Staphylococcus aureus

Record number: 
1033
Adverse Occurrence type: 
MPHO Type: 
Estimated frequency: 
50 % of organ recipients infected with the same donor-derived MRSA in spite of prophylaxis.
Time to detection: 
3 hours
Alerting signals, symptoms, evidence of occurrence: 
DONOR: a male with history of non-medical injection drug use with methicillin-resistant S. aureus (MRSA) endocarditis (positive blood cultures+autopsy) who died of intracerebral hemorhage due to septic emboli; declared brain dead within 24 hours from admission. Received 2 doses of vancomycin and blood cultures obtained 3 days before organ recovery were negative. RECIPIENTS: LIVER: Intraoperative graft biopsy was culture negative but blood taken 3 hrs post transplantation was positive for MRSA. He was receiving daptomycin for cellulitis around the time of transplantation and this was continued for 14 days at 4mg/kg/day, with subsequent negative blood cultures. Re-admitted on POD+58 with fever and chills; proven MRSA bacteremia with no evidence of hepatic abscess or valvular vegetation, treated with a 6- week course of vancomycin with resolution of symptoms and negative blood cultures. LUNG RECIPIENT: Intraoperative routine lung biopsy positive for MRSA. Vancomycin initiated at the time of transplantation. Blood cultures collected on POD+6 were positive for MRSA. BAL cultures also MRSA positive during the subsequent 6 weeks, with no symptoms. He completed 9 weeks of antibiotic therapy. BAL negative on POD+ 99. Six months after transplant he presented with MRSA pneumonia (BAL culture positive for MRSA) cured with 4 weeks of vancomycin . PANCREAS AND LEFT KIDNEY RECIPIENT: Surveillance blood cultures negative. Five doses of vancomycin prophylaxis without transmission. RIGHT KIDNEY RECIPIENT: Surveillance blood cultures negative. Five doses of vancomycin prophylaxis without transmission.
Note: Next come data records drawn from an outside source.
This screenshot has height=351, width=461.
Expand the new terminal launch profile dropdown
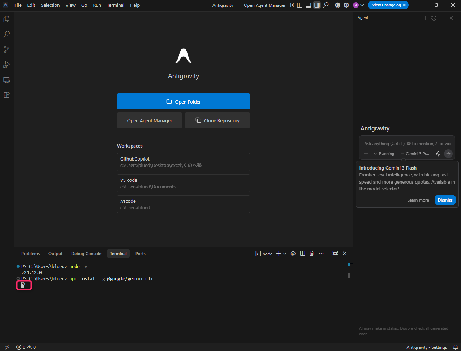tap(285, 254)
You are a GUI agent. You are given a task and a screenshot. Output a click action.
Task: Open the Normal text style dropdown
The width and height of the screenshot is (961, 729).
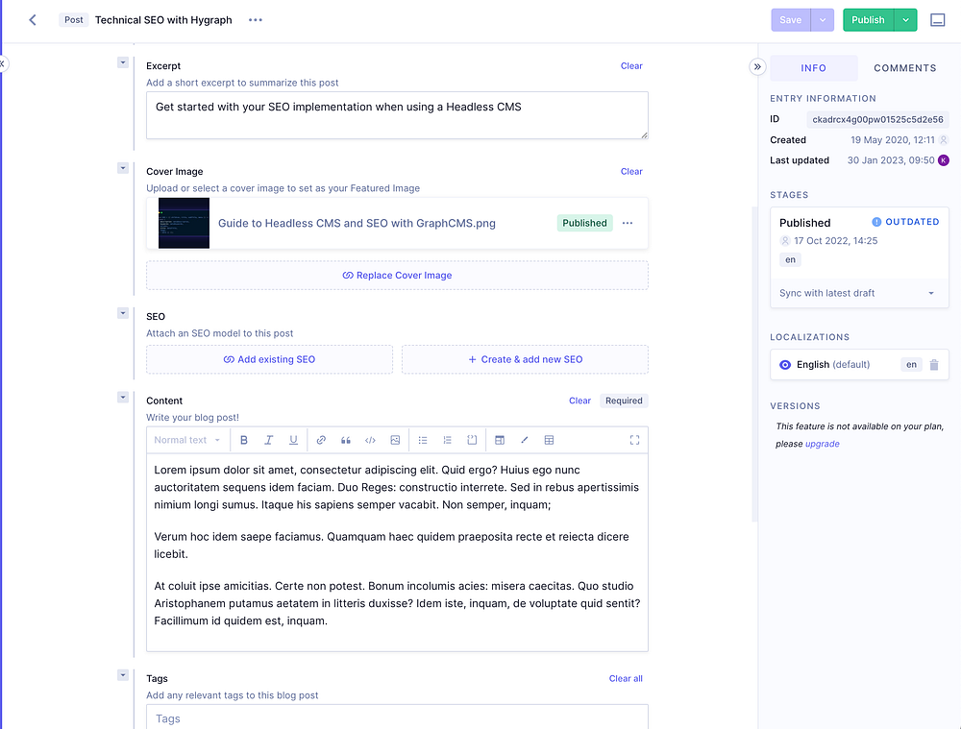pos(187,440)
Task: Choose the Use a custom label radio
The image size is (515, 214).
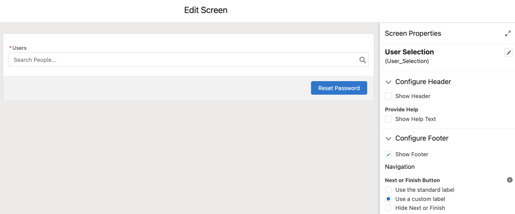Action: click(x=388, y=199)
Demonstration of imputability or root cause: 
MRSA strains from common donor and 2 infected recipients (lung and liver) were indistinguishable by PFGE and closely related on phylogenetic analysis using whole genomic sequencing. The pancreas and left kidney recipient received five doses of vancomycin prophylaxis without documented transmission.
Imputability grade: 
3 Definite/Certain/Proven
Suggest references: 
Wendt JM, et al. Transmission of methicillin-resistant Staphylococcus aureus infection through solid organ transplantation: confirmation via whole genome sequencing. Am J Transplant. 2014 Nov;14(11):2633-9.